**Exercise material**
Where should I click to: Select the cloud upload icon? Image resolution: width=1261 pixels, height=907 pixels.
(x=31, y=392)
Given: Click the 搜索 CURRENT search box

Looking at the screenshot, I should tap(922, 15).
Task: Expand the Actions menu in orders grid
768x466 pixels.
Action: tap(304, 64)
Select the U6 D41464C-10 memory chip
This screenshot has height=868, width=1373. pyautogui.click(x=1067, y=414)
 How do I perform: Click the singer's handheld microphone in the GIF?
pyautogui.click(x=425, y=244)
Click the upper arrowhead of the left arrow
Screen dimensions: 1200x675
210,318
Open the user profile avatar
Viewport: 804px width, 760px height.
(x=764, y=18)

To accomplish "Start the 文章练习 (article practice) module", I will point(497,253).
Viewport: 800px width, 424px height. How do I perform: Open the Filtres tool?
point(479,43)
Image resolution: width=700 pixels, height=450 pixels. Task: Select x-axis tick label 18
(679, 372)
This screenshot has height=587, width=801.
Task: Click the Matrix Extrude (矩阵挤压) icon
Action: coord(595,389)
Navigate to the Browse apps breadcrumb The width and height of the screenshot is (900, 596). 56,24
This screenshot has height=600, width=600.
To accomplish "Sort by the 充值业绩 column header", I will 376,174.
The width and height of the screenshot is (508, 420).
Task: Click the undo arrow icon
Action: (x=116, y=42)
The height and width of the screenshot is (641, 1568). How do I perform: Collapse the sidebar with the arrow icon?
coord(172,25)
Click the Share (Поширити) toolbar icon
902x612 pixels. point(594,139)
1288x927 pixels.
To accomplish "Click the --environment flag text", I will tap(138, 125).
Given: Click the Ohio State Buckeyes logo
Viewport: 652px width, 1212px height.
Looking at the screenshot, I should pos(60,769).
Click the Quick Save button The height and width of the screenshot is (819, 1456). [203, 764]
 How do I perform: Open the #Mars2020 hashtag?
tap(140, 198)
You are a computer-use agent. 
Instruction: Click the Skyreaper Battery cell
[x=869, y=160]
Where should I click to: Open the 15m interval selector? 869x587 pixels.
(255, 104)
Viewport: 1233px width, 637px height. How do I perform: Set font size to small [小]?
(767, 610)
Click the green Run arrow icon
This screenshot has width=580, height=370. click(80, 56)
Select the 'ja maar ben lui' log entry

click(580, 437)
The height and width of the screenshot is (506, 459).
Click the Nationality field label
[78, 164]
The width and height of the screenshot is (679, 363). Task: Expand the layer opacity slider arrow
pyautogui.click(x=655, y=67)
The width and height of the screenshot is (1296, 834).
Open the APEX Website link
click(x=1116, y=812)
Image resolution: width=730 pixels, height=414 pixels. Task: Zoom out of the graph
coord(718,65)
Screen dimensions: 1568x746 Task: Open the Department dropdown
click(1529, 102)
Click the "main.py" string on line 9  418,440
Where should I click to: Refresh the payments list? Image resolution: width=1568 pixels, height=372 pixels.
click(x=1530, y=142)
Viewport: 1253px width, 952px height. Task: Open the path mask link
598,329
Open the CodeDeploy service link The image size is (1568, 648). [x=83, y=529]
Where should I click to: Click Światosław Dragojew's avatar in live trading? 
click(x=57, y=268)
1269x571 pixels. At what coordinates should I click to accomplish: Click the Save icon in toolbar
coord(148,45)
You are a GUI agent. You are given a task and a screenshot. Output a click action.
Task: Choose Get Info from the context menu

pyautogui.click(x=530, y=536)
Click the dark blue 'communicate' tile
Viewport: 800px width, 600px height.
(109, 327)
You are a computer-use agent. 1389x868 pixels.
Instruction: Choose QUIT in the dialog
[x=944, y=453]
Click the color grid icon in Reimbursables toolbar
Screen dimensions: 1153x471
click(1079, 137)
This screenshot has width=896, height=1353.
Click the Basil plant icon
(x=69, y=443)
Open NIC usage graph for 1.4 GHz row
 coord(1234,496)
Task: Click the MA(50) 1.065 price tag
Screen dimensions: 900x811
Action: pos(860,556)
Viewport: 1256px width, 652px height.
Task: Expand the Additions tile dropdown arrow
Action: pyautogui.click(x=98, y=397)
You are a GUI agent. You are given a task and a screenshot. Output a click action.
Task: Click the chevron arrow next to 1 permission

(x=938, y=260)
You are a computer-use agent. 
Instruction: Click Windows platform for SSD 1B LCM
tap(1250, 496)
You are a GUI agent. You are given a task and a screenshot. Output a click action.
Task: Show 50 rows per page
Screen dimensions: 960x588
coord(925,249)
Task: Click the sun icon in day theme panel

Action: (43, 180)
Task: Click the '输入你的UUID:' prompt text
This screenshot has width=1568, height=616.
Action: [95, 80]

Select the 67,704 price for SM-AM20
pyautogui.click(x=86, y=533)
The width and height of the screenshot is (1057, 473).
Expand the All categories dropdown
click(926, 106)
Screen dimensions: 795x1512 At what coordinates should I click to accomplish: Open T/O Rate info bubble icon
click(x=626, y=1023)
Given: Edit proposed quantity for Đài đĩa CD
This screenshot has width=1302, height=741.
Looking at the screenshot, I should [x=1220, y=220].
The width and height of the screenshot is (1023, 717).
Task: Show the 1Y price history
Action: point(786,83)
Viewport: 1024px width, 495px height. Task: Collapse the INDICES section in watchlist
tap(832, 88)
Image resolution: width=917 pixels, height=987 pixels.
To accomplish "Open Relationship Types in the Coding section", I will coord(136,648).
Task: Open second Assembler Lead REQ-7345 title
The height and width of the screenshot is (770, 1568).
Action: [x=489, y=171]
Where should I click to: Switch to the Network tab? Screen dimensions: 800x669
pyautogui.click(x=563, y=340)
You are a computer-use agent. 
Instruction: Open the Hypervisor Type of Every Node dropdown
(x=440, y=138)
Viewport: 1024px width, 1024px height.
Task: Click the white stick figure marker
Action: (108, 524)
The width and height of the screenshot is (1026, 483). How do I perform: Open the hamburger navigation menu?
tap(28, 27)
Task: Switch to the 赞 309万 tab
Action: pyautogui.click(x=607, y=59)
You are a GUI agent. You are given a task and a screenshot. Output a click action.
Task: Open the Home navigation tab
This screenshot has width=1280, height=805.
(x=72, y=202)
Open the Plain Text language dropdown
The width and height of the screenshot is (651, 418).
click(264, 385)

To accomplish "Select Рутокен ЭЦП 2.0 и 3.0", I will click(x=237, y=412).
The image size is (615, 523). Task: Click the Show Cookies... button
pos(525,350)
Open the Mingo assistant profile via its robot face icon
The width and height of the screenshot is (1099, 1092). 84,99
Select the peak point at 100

**Requirement**
Restate every line of the data word for word.

**Written response**
Where should I click to: Select the cloud upload icon? Image resolution: width=1261 pixels, height=907 pixels.
(x=31, y=392)
Given: Click the 搜索 CURRENT search box

Looking at the screenshot, I should tap(922, 15).
Task: Expand the Actions menu in orders grid
768x466 pixels.
Action: tap(304, 64)
Select the U6 D41464C-10 memory chip
This screenshot has height=868, width=1373. pyautogui.click(x=1067, y=414)
 How do I perform: Click the singer's handheld microphone in the GIF?
pyautogui.click(x=425, y=244)
Click the upper arrowhead of the left arrow
Screen dimensions: 1200x675
210,318
Open the user profile avatar
Viewport: 804px width, 760px height.
(x=764, y=18)

To accomplish "Start the 文章练习 (article practice) module", I will point(497,253).
Viewport: 800px width, 424px height. How do I perform: Open the Filtres tool?
point(479,43)
Image resolution: width=700 pixels, height=450 pixels. Task: Select x-axis tick label 18
(679, 372)
This screenshot has height=587, width=801.
Task: Click the Matrix Extrude (矩阵挤压) icon
Action: coord(595,389)
Navigate to the Browse apps breadcrumb The width and height of the screenshot is (900, 596). 56,24
This screenshot has height=600, width=600.
To accomplish "Sort by the 充值业绩 column header", I will 376,174.
The width and height of the screenshot is (508, 420).
Task: Click the undo arrow icon
Action: (x=116, y=42)
The height and width of the screenshot is (641, 1568). How do I perform: Collapse the sidebar with the arrow icon?
coord(172,25)
Click the Share (Поширити) toolbar icon
902x612 pixels. point(594,139)
1288x927 pixels.
To accomplish "Click the --environment flag text", I will tap(138, 125).
Given: Click the Ohio State Buckeyes logo
Viewport: 652px width, 1212px height.
Looking at the screenshot, I should pos(60,769).
Click the Quick Save button The height and width of the screenshot is (819, 1456). [203, 764]
 How do I perform: Open the #Mars2020 hashtag?
tap(140, 198)
You are a computer-use agent. 
Instruction: Click the Skyreaper Battery cell
[x=869, y=160]
Where should I click to: Open the 15m interval selector? 869x587 pixels.
(255, 104)
Viewport: 1233px width, 637px height. How do I perform: Set font size to small [小]?
(767, 610)
Click the green Run arrow icon
This screenshot has width=580, height=370. click(80, 56)
Select the 'ja maar ben lui' log entry

click(580, 437)
The height and width of the screenshot is (506, 459).
Click the Nationality field label
[78, 164]
The width and height of the screenshot is (679, 363). Task: Expand the layer opacity slider arrow
pyautogui.click(x=655, y=67)
The width and height of the screenshot is (1296, 834).
Open the APEX Website link
click(x=1116, y=812)
Image resolution: width=730 pixels, height=414 pixels. Task: Zoom out of the graph
coord(718,65)
Screen dimensions: 1568x746 Task: Open the Department dropdown
click(1529, 102)
Click the "main.py" string on line 9  418,440
Where should I click to: Refresh the payments list? Image resolution: width=1568 pixels, height=372 pixels.
click(x=1530, y=142)
Viewport: 1253px width, 952px height. Task: Open the path mask link
598,329
Open the CodeDeploy service link The image size is (1568, 648). [x=83, y=529]
Where should I click to: Click Światosław Dragojew's avatar in live trading? 
click(x=57, y=268)
1269x571 pixels. At what coordinates should I click to accomplish: Click the Save icon in toolbar
coord(148,45)
You are a GUI agent. You are given a task and a screenshot. Output a click action.
Task: Choose Get Info from the context menu

pyautogui.click(x=530, y=536)
Click the dark blue 'communicate' tile
Viewport: 800px width, 600px height.
(109, 327)
You are a computer-use agent. 1389x868 pixels.
Instruction: Choose QUIT in the dialog
[x=944, y=453]
Click the color grid icon in Reimbursables toolbar
Screen dimensions: 1153x471
click(1079, 137)
This screenshot has width=896, height=1353.
Click the Basil plant icon
(x=69, y=443)
Open NIC usage graph for 1.4 GHz row
 coord(1234,496)
Task: Click the MA(50) 1.065 price tag
Screen dimensions: 900x811
Action: pos(860,556)
Viewport: 1256px width, 652px height.
Task: Expand the Additions tile dropdown arrow
Action: pyautogui.click(x=98, y=397)
You are a GUI agent. You are given a task and a screenshot. Output a click action.
Task: Click the chevron arrow next to 1 permission

(x=938, y=260)
You are a computer-use agent. 
Instruction: Click Windows platform for SSD 1B LCM
tap(1250, 496)
You are a GUI agent. You are given a task and a screenshot. Output a click action.
Task: Show 50 rows per page
Screen dimensions: 960x588
coord(925,249)
Task: Click the sun icon in day theme panel

Action: (43, 180)
Task: Click the '输入你的UUID:' prompt text
This screenshot has width=1568, height=616.
Action: [95, 80]

Select the 67,704 price for SM-AM20
pyautogui.click(x=86, y=533)
The width and height of the screenshot is (1057, 473).
Expand the All categories dropdown
click(926, 106)
Screen dimensions: 795x1512 At what coordinates should I click to accomplish: Open T/O Rate info bubble icon
click(x=626, y=1023)
Given: Edit proposed quantity for Đài đĩa CD
This screenshot has width=1302, height=741.
Looking at the screenshot, I should [x=1220, y=220].
The width and height of the screenshot is (1023, 717).
Task: Show the 1Y price history
Action: point(786,83)
Viewport: 1024px width, 495px height. Task: Collapse the INDICES section in watchlist
tap(832, 88)
Image resolution: width=917 pixels, height=987 pixels.
To accomplish "Open Relationship Types in the Coding section", I will coord(136,648).
Task: Open second Assembler Lead REQ-7345 title
The height and width of the screenshot is (770, 1568).
Action: [x=489, y=171]
Where should I click to: Switch to the Network tab? Screen dimensions: 800x669
pyautogui.click(x=563, y=340)
You are a computer-use agent. 
Instruction: Open the Hypervisor Type of Every Node dropdown
(x=440, y=138)
Viewport: 1024px width, 1024px height.
Task: Click the white stick figure marker
Action: (108, 524)
The width and height of the screenshot is (1026, 483). How do I perform: Open the hamburger navigation menu?
tap(28, 27)
Task: Switch to the 赞 309万 tab
Action: pyautogui.click(x=607, y=59)
You are a GUI agent. You are given a task and a screenshot. Output a click action.
Task: Open the Home navigation tab
This screenshot has width=1280, height=805.
(x=72, y=202)
Open the Plain Text language dropdown
The width and height of the screenshot is (651, 418).
click(264, 385)

To accomplish "Select Рутокен ЭЦП 2.0 и 3.0", I will click(x=237, y=412).
The image size is (615, 523). Task: Click the Show Cookies... button
pos(525,350)
Open the Mingo assistant profile via its robot face icon
The width and height of the screenshot is (1099, 1092). 84,99
Select the peak point at 100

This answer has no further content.